╔══

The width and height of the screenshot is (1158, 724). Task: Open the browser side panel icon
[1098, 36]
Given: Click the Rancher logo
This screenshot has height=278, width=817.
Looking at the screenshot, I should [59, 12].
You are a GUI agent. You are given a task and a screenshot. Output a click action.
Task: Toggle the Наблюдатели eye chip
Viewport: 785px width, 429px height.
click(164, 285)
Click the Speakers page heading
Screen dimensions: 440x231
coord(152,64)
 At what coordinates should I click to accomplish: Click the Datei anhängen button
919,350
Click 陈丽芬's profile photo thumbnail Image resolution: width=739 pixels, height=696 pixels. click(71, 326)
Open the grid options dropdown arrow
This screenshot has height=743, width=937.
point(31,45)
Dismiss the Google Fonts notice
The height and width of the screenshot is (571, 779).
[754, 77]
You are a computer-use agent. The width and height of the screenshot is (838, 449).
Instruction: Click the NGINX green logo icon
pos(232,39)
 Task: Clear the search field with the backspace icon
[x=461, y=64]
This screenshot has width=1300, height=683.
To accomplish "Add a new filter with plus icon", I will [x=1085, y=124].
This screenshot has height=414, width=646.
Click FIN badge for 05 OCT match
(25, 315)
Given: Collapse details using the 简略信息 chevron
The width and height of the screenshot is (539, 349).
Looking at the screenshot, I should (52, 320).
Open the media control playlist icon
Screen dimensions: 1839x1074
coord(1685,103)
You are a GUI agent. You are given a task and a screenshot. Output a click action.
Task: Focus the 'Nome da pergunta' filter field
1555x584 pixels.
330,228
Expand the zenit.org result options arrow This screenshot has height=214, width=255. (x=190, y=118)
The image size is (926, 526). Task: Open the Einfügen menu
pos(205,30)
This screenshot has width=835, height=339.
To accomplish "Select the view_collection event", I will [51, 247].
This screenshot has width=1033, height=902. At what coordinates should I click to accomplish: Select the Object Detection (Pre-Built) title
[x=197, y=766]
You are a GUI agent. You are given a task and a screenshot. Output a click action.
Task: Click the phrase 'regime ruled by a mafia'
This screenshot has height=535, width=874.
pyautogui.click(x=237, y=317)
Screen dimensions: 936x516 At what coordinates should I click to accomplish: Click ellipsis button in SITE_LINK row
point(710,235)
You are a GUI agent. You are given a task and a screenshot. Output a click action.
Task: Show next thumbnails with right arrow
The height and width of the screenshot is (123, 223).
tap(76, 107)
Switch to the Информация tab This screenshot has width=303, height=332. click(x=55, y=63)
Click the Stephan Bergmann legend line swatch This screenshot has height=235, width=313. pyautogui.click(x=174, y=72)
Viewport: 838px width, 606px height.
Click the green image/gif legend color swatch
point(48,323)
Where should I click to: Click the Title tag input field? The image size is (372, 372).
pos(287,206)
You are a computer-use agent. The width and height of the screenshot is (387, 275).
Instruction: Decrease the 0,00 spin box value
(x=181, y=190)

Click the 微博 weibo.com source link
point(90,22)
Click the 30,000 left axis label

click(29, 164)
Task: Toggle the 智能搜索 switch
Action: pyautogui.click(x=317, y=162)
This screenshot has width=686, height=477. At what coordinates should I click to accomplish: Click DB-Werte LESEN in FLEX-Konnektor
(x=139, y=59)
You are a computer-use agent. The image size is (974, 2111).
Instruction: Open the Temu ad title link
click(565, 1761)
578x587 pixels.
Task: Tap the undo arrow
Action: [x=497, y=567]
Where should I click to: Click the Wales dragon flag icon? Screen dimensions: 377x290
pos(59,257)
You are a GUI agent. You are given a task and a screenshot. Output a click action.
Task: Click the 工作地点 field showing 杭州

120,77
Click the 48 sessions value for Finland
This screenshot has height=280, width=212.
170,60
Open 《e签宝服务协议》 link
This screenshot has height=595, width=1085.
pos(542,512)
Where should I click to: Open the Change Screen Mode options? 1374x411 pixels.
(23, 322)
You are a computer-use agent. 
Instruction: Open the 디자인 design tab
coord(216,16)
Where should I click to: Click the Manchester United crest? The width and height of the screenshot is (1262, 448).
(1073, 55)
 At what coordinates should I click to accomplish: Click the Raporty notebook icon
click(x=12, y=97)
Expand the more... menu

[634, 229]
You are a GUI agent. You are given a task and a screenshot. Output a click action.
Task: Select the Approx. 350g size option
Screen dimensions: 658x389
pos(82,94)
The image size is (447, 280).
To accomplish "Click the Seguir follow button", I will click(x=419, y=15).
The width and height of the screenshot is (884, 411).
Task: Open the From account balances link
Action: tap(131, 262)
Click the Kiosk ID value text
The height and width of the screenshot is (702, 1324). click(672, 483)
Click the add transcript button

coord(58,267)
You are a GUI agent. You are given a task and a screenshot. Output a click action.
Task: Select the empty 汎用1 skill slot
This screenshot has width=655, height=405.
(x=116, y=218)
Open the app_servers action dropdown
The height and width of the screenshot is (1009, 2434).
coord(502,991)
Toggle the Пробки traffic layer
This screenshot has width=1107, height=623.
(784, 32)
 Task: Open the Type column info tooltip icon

╚══

- **WORK ORDER**: Take the entries above and copy out all lines with the string "filter".

- **REPLY TO THE EXERCISE**:
To accomplish "Add a new filter with plus icon", I will [x=1085, y=124].
Task: Focus the 'Nome da pergunta' filter field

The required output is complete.